My mini project was to create something like Figure 2 from Score-Based Generative Modeling through Stochastic Differential Equations .

Here's my multimodal one-dimensional normal distribution.

!pip install -q diffusers
import numpy as np
import jax
from jax import sharding
from jax.experimental import mesh_utils

np.set_printoptions(suppress=True)
jax.config.update('jax_threefry_partitionable', True)
mesh = sharding.Mesh(mesh_utils.create_device_mesh((jax.device_count(),)), ('data',))

from jax import numpy as jnp
from matplotlib import pyplot as plt

P = np.array((0.3, 0.1, 0.6), np.float32)
MU = np.array((-5, 0, 6), np.float32)
SIGMA = np.array((1, 0.5, 2), np.float32)


def make_data(key: jax.Array, shape=()):
  ps, mus, sigmas = jnp.array(P), jnp.array(MU), jnp.array(SIGMA)
  i_key, noise_key = jax.random.split(key, 2)
  i = jax.random.choice(i_key, np.arange(ps.shape[0]), shape, p=ps)
  xs = mus[i]
  ys = jax.random.normal(noise_key, xs.shape)
  return xs + ys * sigmas[i]


plt.hist(make_data(jax.random.key(100), shape=(10000,)), bins=100);

original multimodal normal

Forward Process

Pretty much the only thing that makes diffusion different from a normal neural network training loop are Schedulers. We can use one to recreate the forward process where we add noise to our data.

import diffusers

scheduler = diffusers.schedulers.FlaxDDPMScheduler(
    1_000, clip_sample=False,
    prediction_type='v_prediction',
    variance_type='fixed_small')
scheduler_state = scheduler.create_state()
print(f'{scheduler_state.init_noise_sigma=}')

xs = make_data(jax.random.key(100), shape=(10000,))

fig = plt.figure(figsize=(10, 11))
axes = fig.subplots(nrows=5, sharex=True)
axes[0].hist(xs, bins=100)
axes[0].set_title('timestep=0')
for ax, timestep_idx in zip(axes[1:], reversed(range(0, scheduler_state.timesteps.shape[0], scheduler_state.timesteps.shape[0] // (len(axes) - 1)))):
  timestep = int(scheduler_state.timesteps[timestep_idx])
  noisy_xs = scheduler.add_noise(
    scheduler_state, xs, jax.random.normal(jax.random.key(0), xs.shape),
    jnp.ones(xs.shape[:1], jnp.int32) * timestep,)
  ax.hist(noisy_xs, bins=100);
  ax.set_title(f'{timestep=}')

forward process

So after we add noise it just looks like a $\mathrm{Normal}(0, \sigma^2)$, where $\sigma$ is $\texttt{init_noise_sigma}$.

Reverse Process

The reverse process is about training a neural network using backpropagation to predict the noise at the various timesteps.
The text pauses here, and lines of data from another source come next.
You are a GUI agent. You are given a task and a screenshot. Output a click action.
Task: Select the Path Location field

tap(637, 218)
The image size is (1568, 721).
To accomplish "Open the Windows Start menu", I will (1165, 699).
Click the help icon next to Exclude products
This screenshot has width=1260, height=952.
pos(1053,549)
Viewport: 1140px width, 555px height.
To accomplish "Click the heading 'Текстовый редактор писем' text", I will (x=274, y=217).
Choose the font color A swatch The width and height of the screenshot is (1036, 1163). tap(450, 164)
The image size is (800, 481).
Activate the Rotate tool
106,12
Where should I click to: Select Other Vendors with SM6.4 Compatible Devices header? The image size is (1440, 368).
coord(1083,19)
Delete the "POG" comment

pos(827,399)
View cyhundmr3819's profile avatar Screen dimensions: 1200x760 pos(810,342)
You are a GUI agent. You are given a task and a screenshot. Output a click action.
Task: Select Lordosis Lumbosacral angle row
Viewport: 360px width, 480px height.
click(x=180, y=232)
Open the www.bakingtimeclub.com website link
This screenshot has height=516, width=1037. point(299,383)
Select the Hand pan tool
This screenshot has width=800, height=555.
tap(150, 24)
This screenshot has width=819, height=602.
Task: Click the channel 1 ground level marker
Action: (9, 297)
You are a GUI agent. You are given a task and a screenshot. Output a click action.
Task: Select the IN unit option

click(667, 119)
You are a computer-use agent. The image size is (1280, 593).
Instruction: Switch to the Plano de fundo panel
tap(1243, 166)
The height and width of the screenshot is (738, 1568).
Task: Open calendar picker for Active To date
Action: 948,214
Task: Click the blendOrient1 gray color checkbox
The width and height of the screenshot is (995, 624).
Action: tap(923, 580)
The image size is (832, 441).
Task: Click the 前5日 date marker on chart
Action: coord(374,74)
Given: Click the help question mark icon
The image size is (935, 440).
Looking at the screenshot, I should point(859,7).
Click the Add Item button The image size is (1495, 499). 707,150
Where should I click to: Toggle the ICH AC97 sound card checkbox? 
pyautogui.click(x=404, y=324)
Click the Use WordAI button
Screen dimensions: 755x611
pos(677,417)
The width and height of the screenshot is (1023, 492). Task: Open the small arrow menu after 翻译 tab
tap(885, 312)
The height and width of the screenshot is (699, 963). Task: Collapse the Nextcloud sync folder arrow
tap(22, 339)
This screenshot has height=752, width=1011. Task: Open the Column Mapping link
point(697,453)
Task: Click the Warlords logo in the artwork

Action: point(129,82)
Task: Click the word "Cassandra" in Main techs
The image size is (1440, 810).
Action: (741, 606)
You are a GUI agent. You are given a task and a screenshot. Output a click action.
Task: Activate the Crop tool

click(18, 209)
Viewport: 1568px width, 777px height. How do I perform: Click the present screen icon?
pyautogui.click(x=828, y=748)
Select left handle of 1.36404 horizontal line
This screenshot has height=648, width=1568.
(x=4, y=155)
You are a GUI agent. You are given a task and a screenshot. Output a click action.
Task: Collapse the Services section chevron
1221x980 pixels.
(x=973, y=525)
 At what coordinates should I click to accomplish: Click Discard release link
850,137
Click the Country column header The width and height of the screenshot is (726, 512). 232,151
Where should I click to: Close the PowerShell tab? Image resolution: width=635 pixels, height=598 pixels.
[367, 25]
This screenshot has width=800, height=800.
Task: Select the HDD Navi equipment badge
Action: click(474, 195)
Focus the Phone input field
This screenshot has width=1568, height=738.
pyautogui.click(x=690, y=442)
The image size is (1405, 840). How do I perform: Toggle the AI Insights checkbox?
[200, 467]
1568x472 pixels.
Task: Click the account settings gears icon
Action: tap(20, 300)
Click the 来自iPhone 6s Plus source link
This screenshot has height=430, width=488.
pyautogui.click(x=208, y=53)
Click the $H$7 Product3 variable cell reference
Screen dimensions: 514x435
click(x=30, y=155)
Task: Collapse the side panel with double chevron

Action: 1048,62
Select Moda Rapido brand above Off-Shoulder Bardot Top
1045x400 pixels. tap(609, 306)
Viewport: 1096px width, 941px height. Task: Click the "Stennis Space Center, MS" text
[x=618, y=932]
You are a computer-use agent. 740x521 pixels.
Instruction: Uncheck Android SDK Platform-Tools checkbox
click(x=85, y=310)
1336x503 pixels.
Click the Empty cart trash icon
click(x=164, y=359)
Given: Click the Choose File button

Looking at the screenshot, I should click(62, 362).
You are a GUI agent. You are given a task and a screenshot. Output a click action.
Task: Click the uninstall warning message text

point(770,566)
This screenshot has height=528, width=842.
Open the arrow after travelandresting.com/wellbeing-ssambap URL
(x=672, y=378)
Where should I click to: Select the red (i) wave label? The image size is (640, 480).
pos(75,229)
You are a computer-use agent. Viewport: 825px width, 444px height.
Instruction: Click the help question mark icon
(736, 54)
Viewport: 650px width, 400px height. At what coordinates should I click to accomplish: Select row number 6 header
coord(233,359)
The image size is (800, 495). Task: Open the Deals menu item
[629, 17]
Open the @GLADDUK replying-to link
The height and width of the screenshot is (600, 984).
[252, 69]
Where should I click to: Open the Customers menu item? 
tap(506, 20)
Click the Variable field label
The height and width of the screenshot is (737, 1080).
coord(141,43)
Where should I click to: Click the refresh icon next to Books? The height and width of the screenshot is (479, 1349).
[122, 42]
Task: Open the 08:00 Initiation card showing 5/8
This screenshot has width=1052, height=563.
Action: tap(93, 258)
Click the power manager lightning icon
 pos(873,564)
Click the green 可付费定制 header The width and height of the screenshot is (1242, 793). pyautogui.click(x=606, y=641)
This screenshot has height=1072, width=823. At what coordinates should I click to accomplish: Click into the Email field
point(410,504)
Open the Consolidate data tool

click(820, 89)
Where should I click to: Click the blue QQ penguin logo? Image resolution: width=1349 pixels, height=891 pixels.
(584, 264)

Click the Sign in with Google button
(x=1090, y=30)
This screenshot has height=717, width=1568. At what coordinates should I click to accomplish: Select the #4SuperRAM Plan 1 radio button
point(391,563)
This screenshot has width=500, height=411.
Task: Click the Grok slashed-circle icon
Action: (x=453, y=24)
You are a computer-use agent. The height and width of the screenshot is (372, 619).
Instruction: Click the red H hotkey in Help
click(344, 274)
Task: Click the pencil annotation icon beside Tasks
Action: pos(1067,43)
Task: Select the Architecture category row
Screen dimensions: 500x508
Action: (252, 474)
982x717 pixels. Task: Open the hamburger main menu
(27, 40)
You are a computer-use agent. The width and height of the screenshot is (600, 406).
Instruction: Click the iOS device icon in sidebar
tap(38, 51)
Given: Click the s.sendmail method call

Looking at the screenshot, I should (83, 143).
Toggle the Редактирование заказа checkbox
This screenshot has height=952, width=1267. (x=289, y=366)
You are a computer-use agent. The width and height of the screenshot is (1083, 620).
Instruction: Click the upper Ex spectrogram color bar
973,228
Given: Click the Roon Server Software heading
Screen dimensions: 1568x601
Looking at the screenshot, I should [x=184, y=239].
People have decided that we can just choose timesteps randomly.

Training

What follows is a basic JAX training loop with some flourish for handling dropout and non-trainable state for batch normalization. I also make basic use of data parallelism since Google Colab gives me 8 TPUv2 cores.

import flax
from flax.training import train_state as train_state_lib
import optax

class TrainState(train_state_lib.TrainState):
  batch_stats: ...
  ema_decay: jax.Array
  ema_params: jax.Array
  scheduler_state: ...

  def apply_gradients(self, *, grads, **kwargs) -> 'TrainState':
    train_state = super().apply_gradients(grads=grads, **kwargs)
    ema_params = jax.tree_map(
        lambda ema, p: ema * self.ema_decay + (1 - self.ema_decay) * p,
        self.ema_params, train_state.params,
    )
    return train_state.replace(ema_params=ema_params)

  @classmethod
  def create(cls, *, params, tx, **kwargs):
    ema_params = jax.tree_map(lambda x: x, params)
    return super().create(apply_fn=None, params=params, tx=tx, ema_params=ema_params, **kwargs)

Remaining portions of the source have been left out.